Menurut Anda bagaimana yang akan kami lakukan dalam wawancara?

Jika kita berhasil mendapatkan pekerjaan, kita harus menghadapi kenyataan bahwa hampir semua pekerjaan adalah 90% sosial dan 10% pekerjaan nyata. Jika ada satu hal yang bisa dikatakan tentang orang autis, kami akan bekerja.

Namun, kami juga memiliki kecemasan sosial. Kita perlu waktu lama untuk merasa nyaman dengan kolega baru kita. Kita mungkin akan bergantung pada pelatih kita tetapi tidak tahu cara berkomunikasi dengan orang lain.

Selanjutnya, saat orang lain bersosialisasi, kami akan bekerja. Jika seseorang mencoba bersosialisasi dengan kami saat kami bekerja, kami akan mengangguk mengakui keberadaannya, lalu mencoba kembali bekerja. Ajak kami minum-minum sepulang kerja, dan kami mungkin akan menolak Anda—biasanya sering sekali, sehingga saat kami ingin pergi, Anda akan berhenti mengajak kami.
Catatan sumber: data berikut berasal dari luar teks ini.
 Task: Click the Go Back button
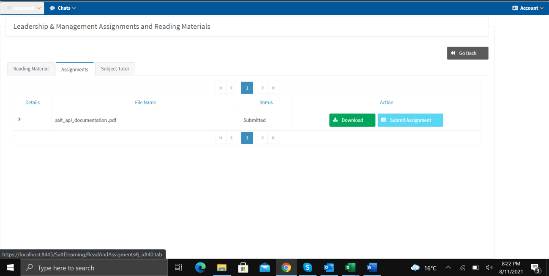click(467, 53)
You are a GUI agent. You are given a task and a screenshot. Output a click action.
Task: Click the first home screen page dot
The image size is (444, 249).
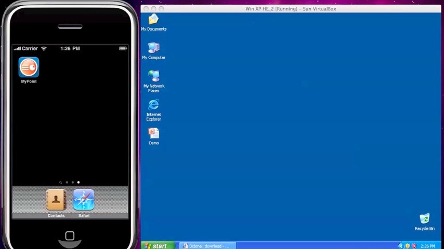(x=67, y=183)
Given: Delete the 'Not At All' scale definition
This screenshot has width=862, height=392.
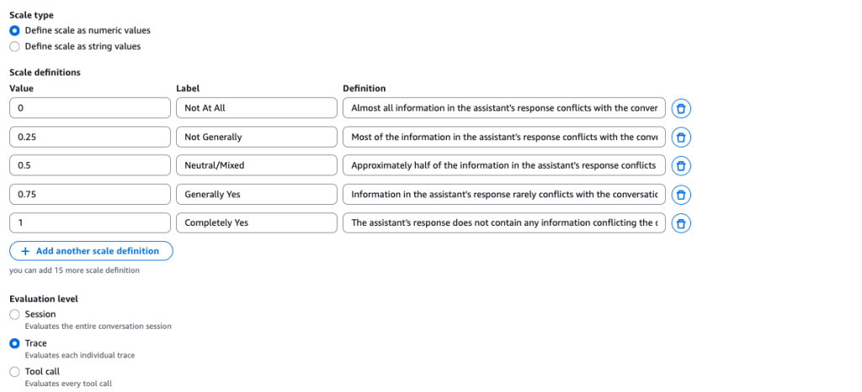Looking at the screenshot, I should tap(681, 108).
Siapa yang mau bekerja dengan orang seperti itu? Bagaimana jika Anda mencoba menjelaskan bahwa Anda autis? Hanya sedikit perusahaan yang menawarkan akomodasi.

Tapi keadaannya menjadi lebih buruk. Banyak dari kita yang mengalami gangguan pemusatan perhatian, sehingga pikiran kita kemana-mana sepanjang waktu. Saya membawa papan klip untuk menuliskan ide cerita dan puisi, misalnya. Saya pernah melakukan hal ini sebelumnya ketika saya bekerja di lingkungan kantor. Saya melakukan ini karena jika saya tidak menuliskan idenya, saya akan terobsesi dengan ide tersebut dan tidak dapat berkonsentrasi pada pekerjaan saya. Menuliskan semuanya menjernihkan pikiran saya untuk bekerja. Tapi bayangkan atasan Anda melihat Anda menulis sesuatu di buku catatan atau papan klip Anda sendiri. Seperti apa bentuknya?
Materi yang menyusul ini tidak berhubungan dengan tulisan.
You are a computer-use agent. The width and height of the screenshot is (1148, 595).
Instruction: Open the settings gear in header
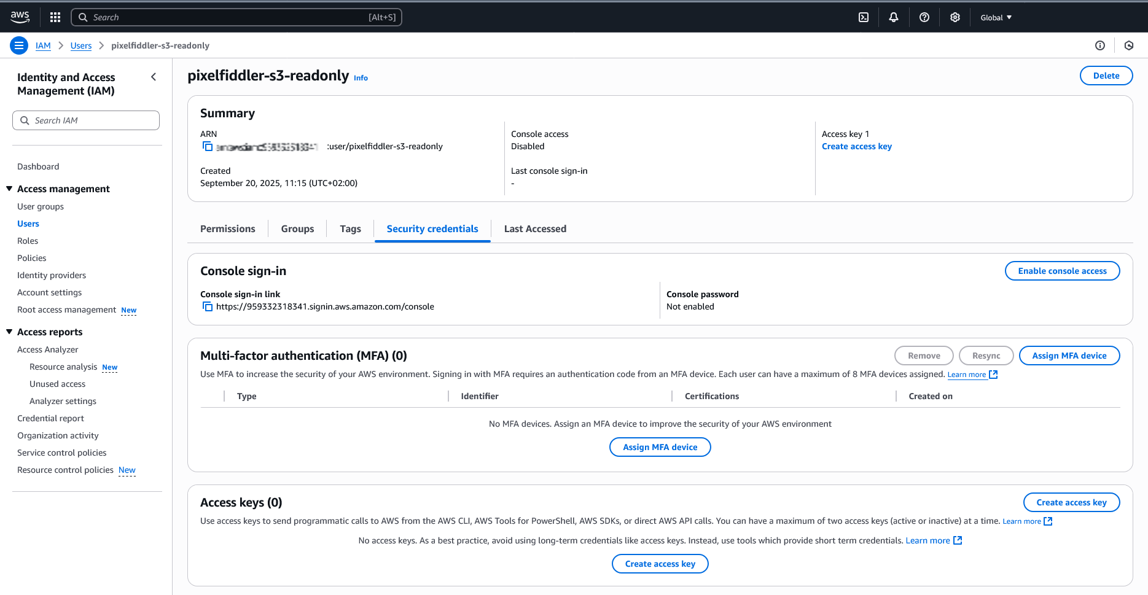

Orang autis mempunyai banyak hal untuk ditawarkan dalam dunia kerja, namun kita jarang mendapat kesempatan nyata. Daripada menggunakan ritual wawancara lama yang melelahkan, bagaimana kalau berbincang dengan calon karyawan? Daripada memperhatikan cara seseorang bekerja, mengapa tidak memperhatikan kuantitas dan kualitas outputnya? Daripada memiliki ekspektasi sosial yang sama terhadap semua orang, mengapa tidak memahami bahwa setiap orang berbeda dan membawa beragam wawasan dan pemahaman justru karena otak mereka berbeda dan memproses dunia secara berbeda?

Orang autis memang bisa menjadi pemrogram dengan baik, tetapi kebanyakan dari kita bukanlah pemrogram. Kita juga harus memiliki kesempatan untuk berkontribusi pada dunia kerja yang lebih luas. Yang sangat disayangkan adalah kita tidak hanya ketinggalan, namun dunia usaha juga kehilangan tenaga kerja yang lebih kuat.

Troy Camplin adalah kurator galeri di Museum Seni Dallas yang menderita autisme dan membesarkan seorang putra autis. Dia menulis kolom ini untuk The Dallas Morning News.

Temukan bagian opini lengkap di sini. Apakah Anda mempunyai pendapat mengenai masalah ini? Kirim surat ke editor dan Anda mungkin akan dipublikasikan.